» Data under study:
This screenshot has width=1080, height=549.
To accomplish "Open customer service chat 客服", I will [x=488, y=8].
...
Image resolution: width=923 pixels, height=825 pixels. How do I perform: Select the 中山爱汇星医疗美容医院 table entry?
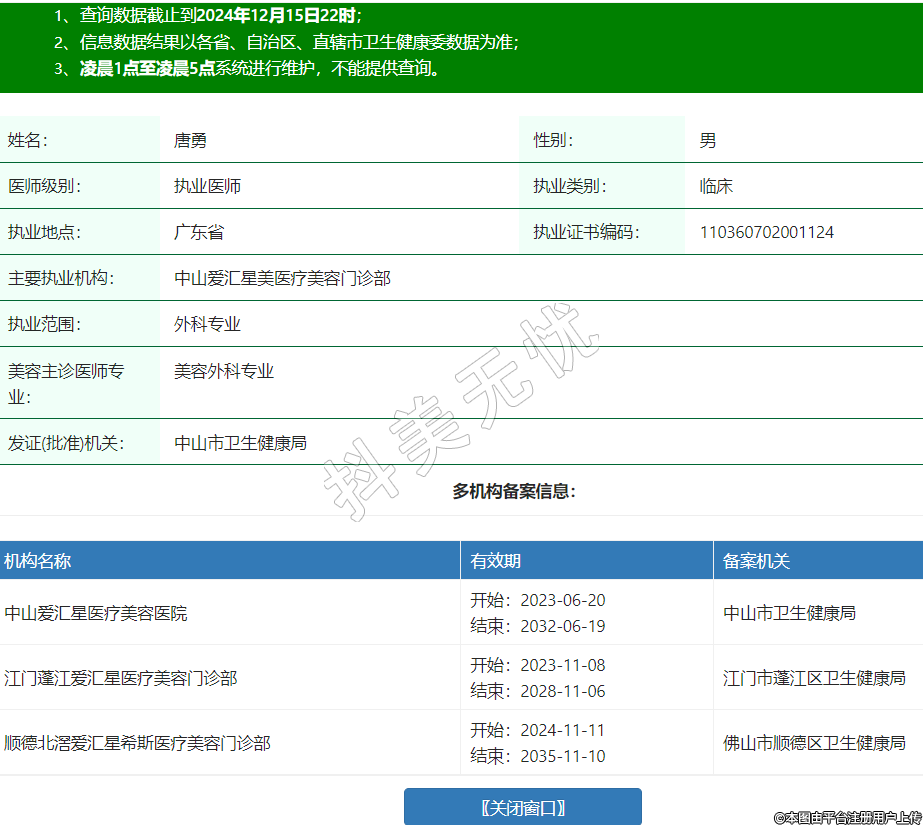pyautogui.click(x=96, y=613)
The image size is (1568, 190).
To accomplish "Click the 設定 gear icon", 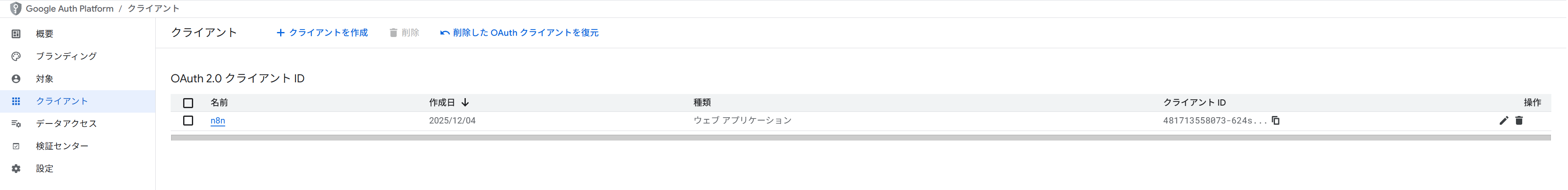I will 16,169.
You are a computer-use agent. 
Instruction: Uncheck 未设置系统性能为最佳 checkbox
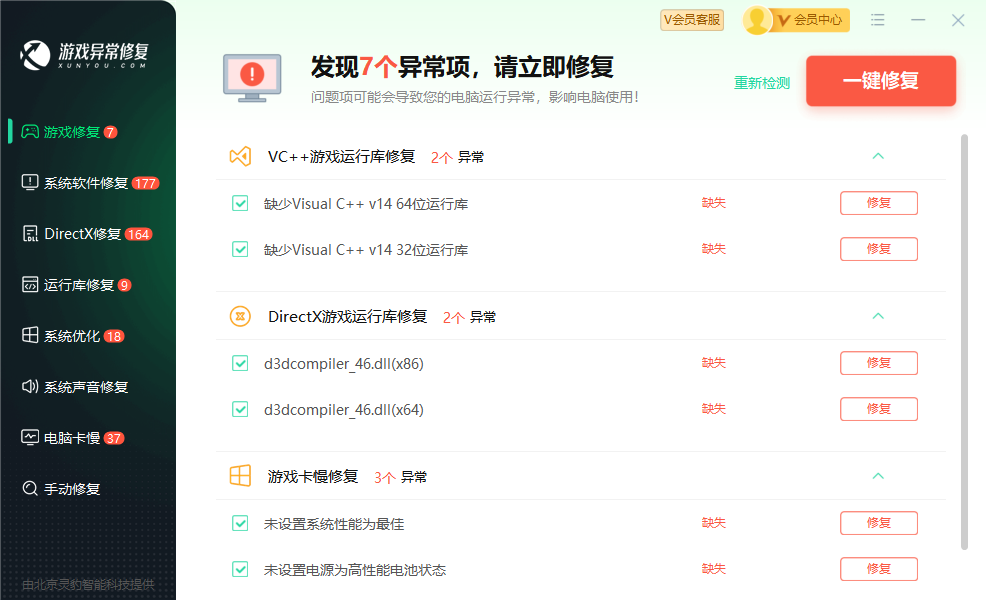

» What the task requires:
All lines above from the one containing "You are a computer-use agent." to the one containing "Instruction: Uncheck 未设置系统性能为最佳 checkbox" must be repeated exactly, both lines included, and no others.

» Response to the task:
You are a computer-use agent. 
Instruction: Uncheck 未设置系统性能为最佳 checkbox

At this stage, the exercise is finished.